From the data below, set down exactly the lines between the one holding "Image resolution: width=2560, height=1440." and the one holding "Terms of Service (1082, 1400)", inclusive, and no others.
━━ Records provided ━━
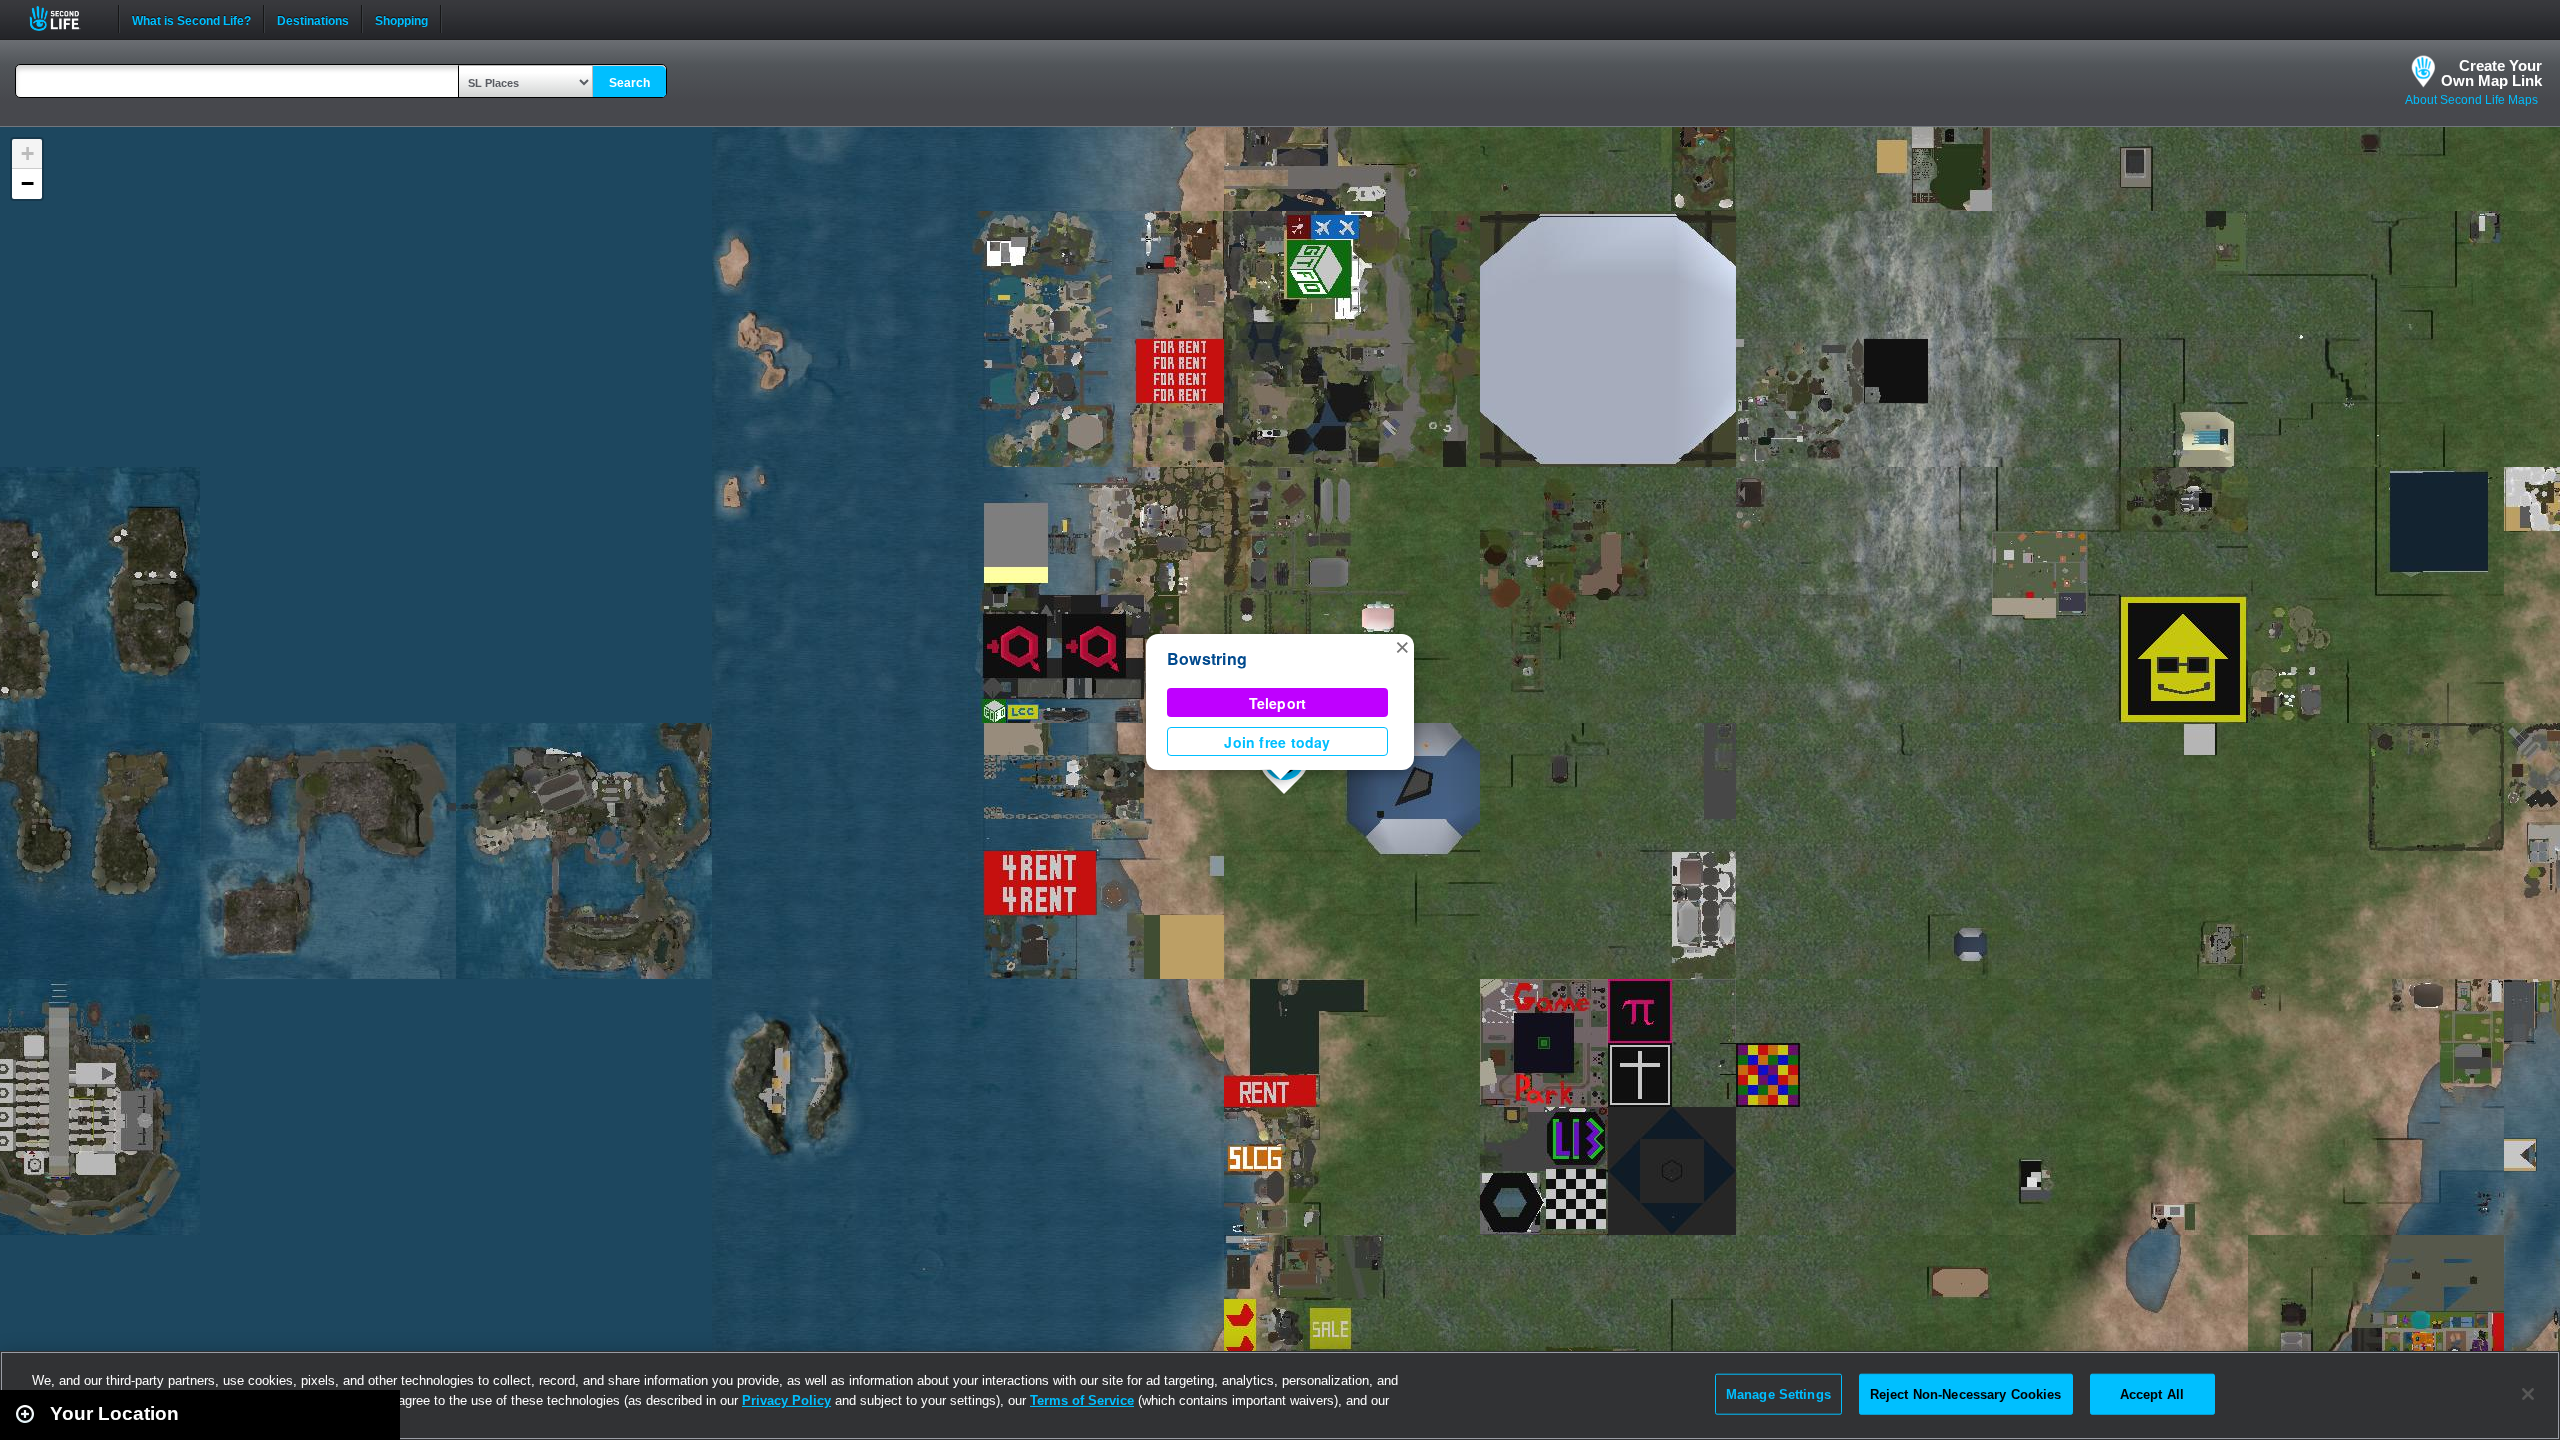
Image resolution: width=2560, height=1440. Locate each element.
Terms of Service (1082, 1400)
━━━
━━ Records provided ━━
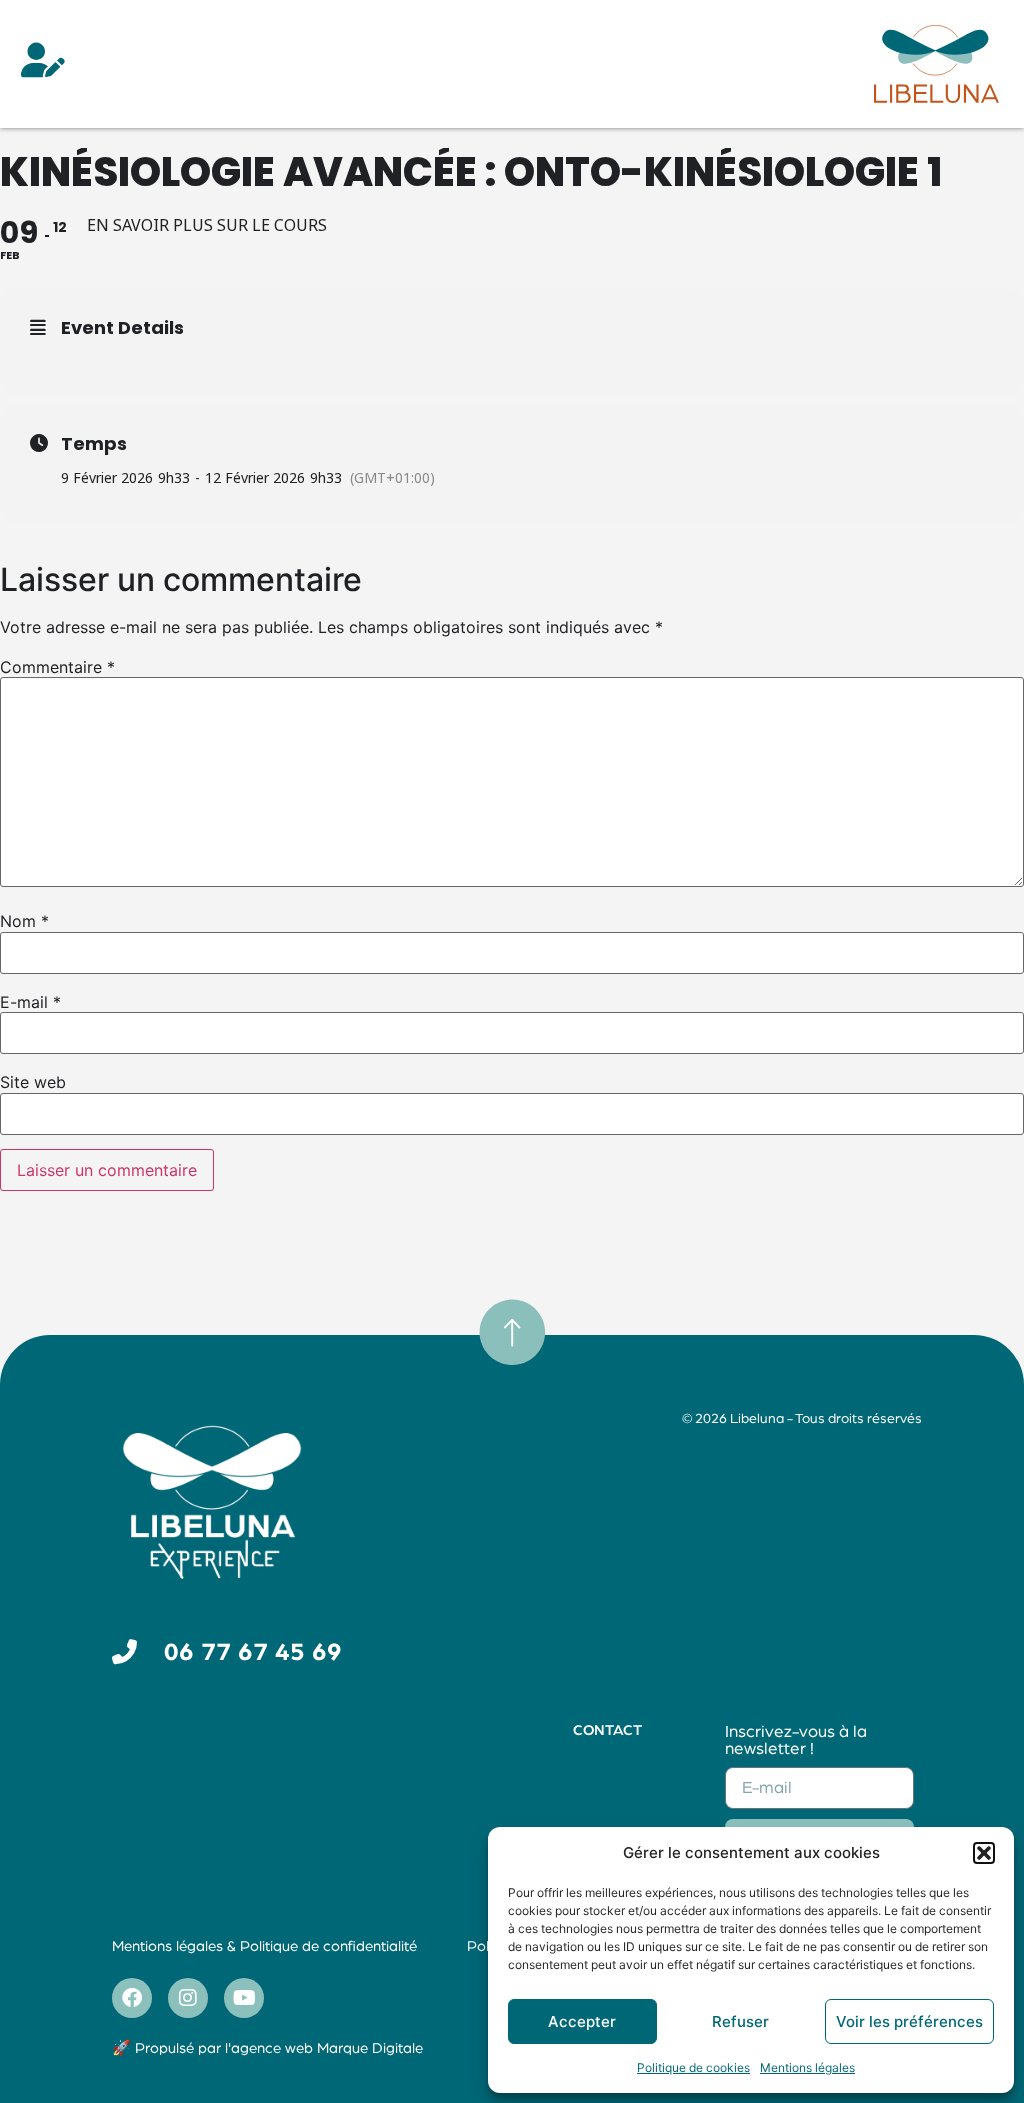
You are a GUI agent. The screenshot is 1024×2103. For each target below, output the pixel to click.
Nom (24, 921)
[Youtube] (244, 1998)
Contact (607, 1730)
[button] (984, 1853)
━━━
* **Expected output**
Image resolution: width=2560, height=1440. Locate each element.
Terms of Service (1082, 1400)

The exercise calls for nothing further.